He pursued a Ph.D. in Electrical and Computer Engineering at the University of Illinois Urbana-Champaign under the supervision of Mark Hasegawa-Johnson, completing it in 2004.[1] During his doctoral studies, his focus shifted from signal processing and speech recognition toward computational methods for analyzing complex biological data. He also held visiting researcher positions at Microsoft Research Asia in Beijing (2001) and at the Center for Language and Speech Processing at Johns Hopkins University (2004).[1]
Career
Following his doctorate, Chen completed postdoctoral training in Biophysics and Biochemistry at the University of California San Diego (2005).[1] He then joined the Genome Institute at Washington University in St. Louis, where he worked under Elaine Mardis from 2005 to 2011.[1] During this period, he contributed to large-scale cancer genome sequencing work, including whole-genome studies of acute myeloid leukemia, and co-developed several variant-calling tools.[3]
In 2011, Chen joined the University of Texas MD Anderson Cancer Center as an assistant professor in the Department of Bioinformatics and Computational Biology.
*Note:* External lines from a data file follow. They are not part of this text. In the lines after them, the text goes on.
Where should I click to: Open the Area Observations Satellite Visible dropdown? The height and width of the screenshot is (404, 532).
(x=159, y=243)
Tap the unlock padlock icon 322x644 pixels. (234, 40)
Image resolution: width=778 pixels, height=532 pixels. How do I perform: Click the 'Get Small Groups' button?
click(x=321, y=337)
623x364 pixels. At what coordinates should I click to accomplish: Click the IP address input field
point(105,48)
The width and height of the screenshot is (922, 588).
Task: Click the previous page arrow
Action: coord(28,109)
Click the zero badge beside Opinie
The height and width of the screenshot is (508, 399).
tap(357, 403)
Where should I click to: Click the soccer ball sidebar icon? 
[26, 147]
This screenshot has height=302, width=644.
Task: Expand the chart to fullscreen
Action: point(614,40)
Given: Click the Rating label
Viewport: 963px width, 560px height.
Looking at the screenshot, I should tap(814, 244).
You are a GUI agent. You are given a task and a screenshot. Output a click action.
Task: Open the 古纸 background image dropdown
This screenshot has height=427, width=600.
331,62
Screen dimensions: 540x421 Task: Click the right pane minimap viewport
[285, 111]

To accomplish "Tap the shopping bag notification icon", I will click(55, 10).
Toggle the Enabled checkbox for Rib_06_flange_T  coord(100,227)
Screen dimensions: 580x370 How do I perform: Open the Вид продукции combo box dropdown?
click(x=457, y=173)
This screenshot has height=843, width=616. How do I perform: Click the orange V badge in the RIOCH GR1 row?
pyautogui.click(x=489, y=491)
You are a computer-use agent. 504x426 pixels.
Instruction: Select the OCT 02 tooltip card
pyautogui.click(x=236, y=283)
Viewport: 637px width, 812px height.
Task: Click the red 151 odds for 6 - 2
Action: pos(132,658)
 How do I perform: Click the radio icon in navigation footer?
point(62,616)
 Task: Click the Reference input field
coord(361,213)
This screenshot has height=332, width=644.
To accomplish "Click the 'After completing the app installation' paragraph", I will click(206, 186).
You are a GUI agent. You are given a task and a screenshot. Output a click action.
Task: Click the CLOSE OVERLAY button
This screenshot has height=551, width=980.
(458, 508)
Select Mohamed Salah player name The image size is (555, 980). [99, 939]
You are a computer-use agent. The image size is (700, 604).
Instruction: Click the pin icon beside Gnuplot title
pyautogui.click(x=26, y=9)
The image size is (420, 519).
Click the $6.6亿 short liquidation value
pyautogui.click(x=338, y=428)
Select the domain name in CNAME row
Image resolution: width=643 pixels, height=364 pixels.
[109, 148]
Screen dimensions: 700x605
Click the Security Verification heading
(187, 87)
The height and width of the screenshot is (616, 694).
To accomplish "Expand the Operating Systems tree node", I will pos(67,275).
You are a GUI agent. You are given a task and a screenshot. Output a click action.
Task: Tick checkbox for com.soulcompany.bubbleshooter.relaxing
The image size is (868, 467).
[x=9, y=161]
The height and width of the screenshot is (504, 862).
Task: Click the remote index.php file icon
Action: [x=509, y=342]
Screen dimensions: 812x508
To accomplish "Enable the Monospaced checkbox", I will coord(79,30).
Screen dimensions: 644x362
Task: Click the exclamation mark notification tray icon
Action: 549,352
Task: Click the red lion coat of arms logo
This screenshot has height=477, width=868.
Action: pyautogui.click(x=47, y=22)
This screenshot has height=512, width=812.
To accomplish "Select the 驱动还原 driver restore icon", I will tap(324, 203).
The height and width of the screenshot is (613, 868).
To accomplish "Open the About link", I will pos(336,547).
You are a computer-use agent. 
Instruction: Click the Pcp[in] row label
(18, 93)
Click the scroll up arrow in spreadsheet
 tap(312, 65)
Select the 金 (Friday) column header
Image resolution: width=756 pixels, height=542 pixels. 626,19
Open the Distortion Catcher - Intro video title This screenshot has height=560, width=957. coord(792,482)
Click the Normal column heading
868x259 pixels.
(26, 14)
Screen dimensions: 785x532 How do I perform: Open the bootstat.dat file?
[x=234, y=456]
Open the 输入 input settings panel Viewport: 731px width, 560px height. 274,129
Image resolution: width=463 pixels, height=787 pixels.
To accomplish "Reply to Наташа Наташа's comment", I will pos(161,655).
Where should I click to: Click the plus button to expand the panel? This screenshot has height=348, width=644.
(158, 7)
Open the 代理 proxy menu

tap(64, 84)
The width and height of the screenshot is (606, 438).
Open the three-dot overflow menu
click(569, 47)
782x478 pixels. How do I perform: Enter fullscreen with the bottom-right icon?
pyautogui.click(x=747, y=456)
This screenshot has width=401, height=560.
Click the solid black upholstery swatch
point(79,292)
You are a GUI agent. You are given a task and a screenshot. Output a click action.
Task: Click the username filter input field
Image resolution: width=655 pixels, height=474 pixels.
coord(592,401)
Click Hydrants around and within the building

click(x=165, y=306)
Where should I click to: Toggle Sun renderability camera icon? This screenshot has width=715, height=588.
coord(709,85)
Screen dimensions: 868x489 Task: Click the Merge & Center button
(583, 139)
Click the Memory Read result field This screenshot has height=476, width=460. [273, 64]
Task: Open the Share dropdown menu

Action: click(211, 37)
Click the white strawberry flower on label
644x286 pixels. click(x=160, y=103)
He was promoted to associate professor in 2016 and to full professor in 2021.[4]
At MD Anderson, Chen serves as director of bioinformatics for the Institute for Personalized Cancer Therapy and co-director of the CPRIT Single-Cell Genomics Core.[1] He chairs the Gulf Coast Single Cell and Spatial Omics Consortium and holds an adjunct faculty appointment in computer science at Rice University.[1][5] His laboratory has received independent research funding from the National Institutes of Health (NIH), the Cancer Prevention and Research Institute of Texas (CPRIT), and the Chan Zuckerberg Initiative.[6]
Research
Chen's laboratory develops computational methods for analyzing large-scale genomic, single-cell, and spatial transcriptomic data, with applications spanning cancer biology, tumor immunology, and precision medicine.[6] Building on his background in signal processing and machine learning, the lab has expanded its scope from structural variant detection in bulk sequencing data to single-cell and spatial genomics, immunotherapy modeling, and clinical AI. The lab has contributed bioinformatics analyses to major international consortia including The Cancer Genome Atlas, the 1000 Genomes Project, the Human Cell Atlas, the PreCancer Atlas, and the Cancer Target Discovery and Development (CTD2) Network.[6]
Structural variant detection
Chen's earliest and most cited contribution is BreakDancer, a computational algorithm for detection of genomic structural variants — including insertions, deletions, inversions, and translocations — from paired-end sequencing data, published in Nature Methods in 2009.[3] The tool was used in large-scale cancer genome sequencing projects including those of the TCGA and the 1000 Genomes Project.[2] Related tools co-developed by Chen include SomaticSniper and VarScan for somatic variant calling, CREST for base-pair resolution mapping of structural variation, novoBreak for cancer-specific structural variant detection, and TransVar for multi-level variant annotation across DNA, RNA, and protein.[1]
Single-cell and spatial transcriptomics
As large-scale bulk sequencing matured, Chen's lab shifted focus toward single-cell and spatial transcriptomics, developing tools that characterize gene expression at the resolution of individual cells and their spatial context within tissues.[6] His lab co-developed CellTrek, a method that integrates single-cell RNA sequencing with spatial transcriptomics data to map individual cells to their physical locations within tissue sections.[7][8] Other tools from the lab include GSDensity, for pathway-centric analysis of single-cell and spatial data;[9] Monopogen, for detecting single-nucleotide variants directly from single-cell sequencing data;[10] and bindSC, for cross-platform integration of single-cell datasets including scRNA-seq, scATAC-seq, and spatial omics.[6]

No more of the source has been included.